The internal condom -- which was first introduced in 1993 and redesigned as FC2 in 2006 -- is a sheath or pouch now made out of a synthetic rubber called nitrile. There is a flexible ring inside the closed end that can be inserted into the vagina to help the condom stay in place. The open end stays outside the body, creating a barrier that blocks the exchange of semen and other bodily fluids during intercourse to prevent pregnancy and sexually transmitted infection (STI). Though originally only approved for vaginal sex, research suggests that the device is used during anal sex as well.
The internal condom is an important prevention method, because it is the only barrier method controlled by receptive partners, who are at more risk for STIs and HIV than insertive partners. However, it has not been a widely popular method in the United States. The National Survey of Family Growth suggests that fewer than 0.2% of women who use contraception rely on this as their primary method of pregnancy prevention (compared to 8.7%, for example, who rely on the "male" condom). It is possible that more people rely on it for STI/HIV prevention, but there is little data on this type of use.
What we do know, however, is that in 2017, Veru Healthcare, the only company in the U.S. that manufactures the product, stopped making it available in retail stores and pharmacies because it simply wasn't selling there. As TheBody reported at the time, a company representative pointed to one large pharmacy chain that stocked the product in numerous stores and had only done $12 worth of sales over the previous two years. Most users get the product through health departments or community-based organizations.
Advocates believed that FDA's rules and classifications might have something to do with the product's lack of popularity and have been pushing the agency for rule changes, starting with the name. The National Female Condom Coalition, which spearheaded these efforts, argued that the gendered name may prevent receptive partners who do not identify as female from using the condom. Research suggests, for example, that between 13% and 21% of gay and bisexual men have used the product during anal sex. It could be appropriate for some transgender and non-binary individuals as well, but they might also be turned off by the name. In a sample letter to the FDA, the coalition wrote: "De-gendering the product name will reduce the perception that it is only intended and appropriate for use by women." The coalition suggested the name "internal condom" because it had already been commonly used among public health professionals and sex educators.
The perception that this product is solely for women, however, was not limited to its name. Until now, the device had only ever been approved for vaginal sex. The coalition argued that the internal condom is an important method of STI protection during anal sex, both for men who have sex with men and for women in heterosexual relationships.
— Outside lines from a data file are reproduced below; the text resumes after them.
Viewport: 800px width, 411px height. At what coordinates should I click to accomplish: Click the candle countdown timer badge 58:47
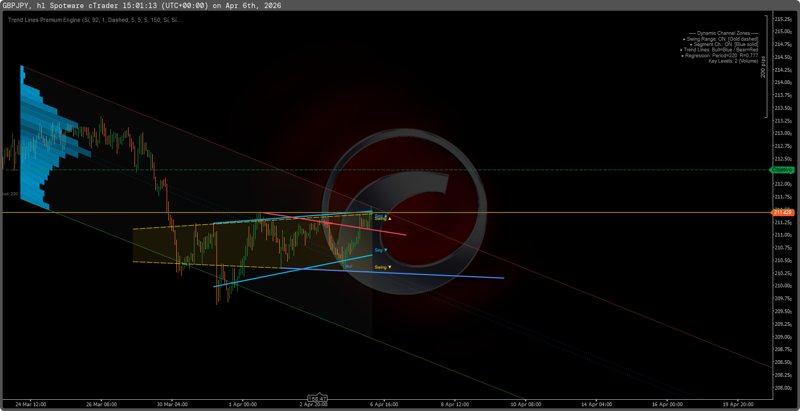(x=318, y=398)
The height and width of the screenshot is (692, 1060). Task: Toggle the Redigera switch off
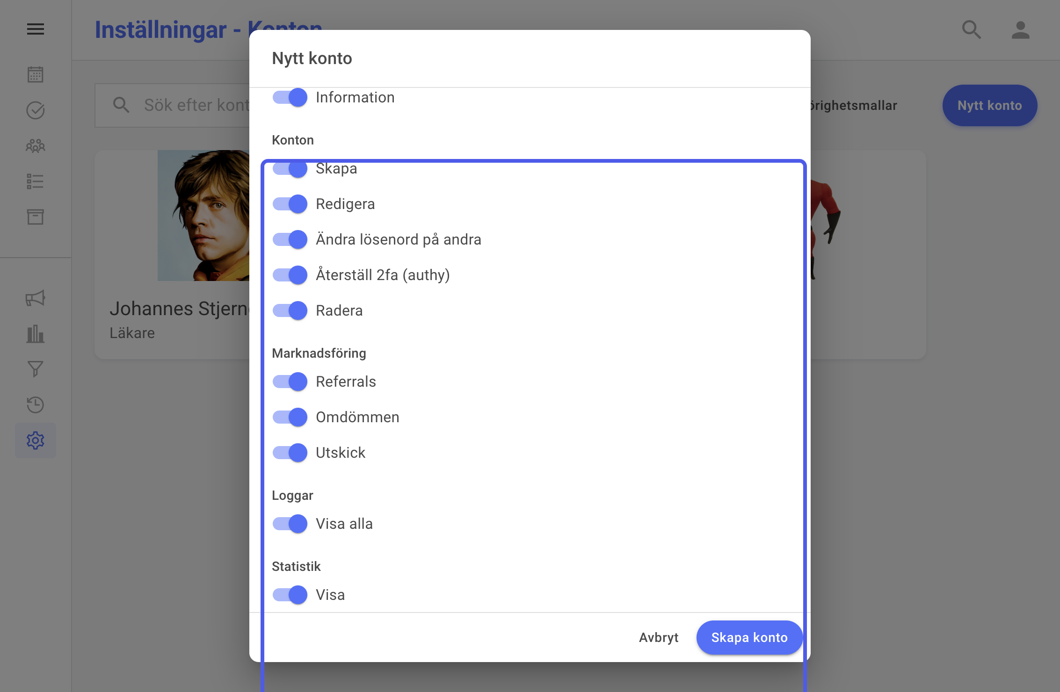(290, 204)
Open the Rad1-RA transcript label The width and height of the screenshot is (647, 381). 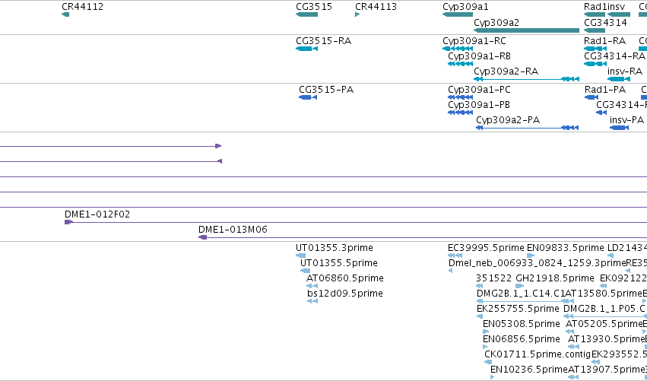coord(604,41)
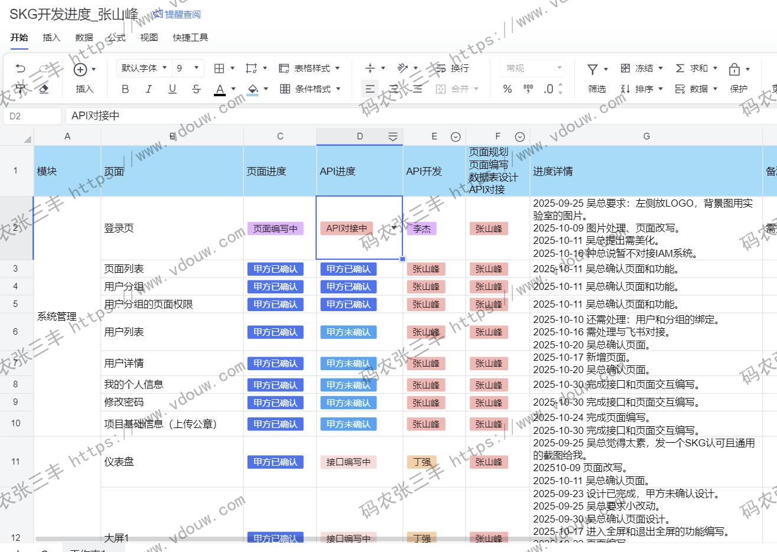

In the sample letter, the coalition pointed to studies suggesting that up to 12% of sexually active women engage in anal sex, and most do so without a condom. The letter says, "This exposure to risk can be reduced by clearly labeling the female condom as a product designed for anal, as well as vaginal, use."
The final change made by the FDA has to do with the regulation of manufacturers. Since they came on the market, internal condoms were considered a Class III device, which meant manufacturers had to go to greater lengths to get FDA approval for new brands or updated versions of these devices. Advocates argued that downgrading it to a Class II medical device -- which is the same classification held by "male" condoms -- could ease the burden on manufacturers and ultimately help bring competitors into what is now a single-source market.
The FDA released proposed changes to the rules in December 2017 and encouraged public comment. The final rules were announced last September in the Federal Register. "We are thrilled to learn about these changes and so grateful for the tireless efforts of sexual health advocates across the globe who worked for years to demand greater access to this prevention method, which truly empowers people to take control of their health on their own terms," Sara Semelka, a National Female Condom Coalition representative, said in a statement.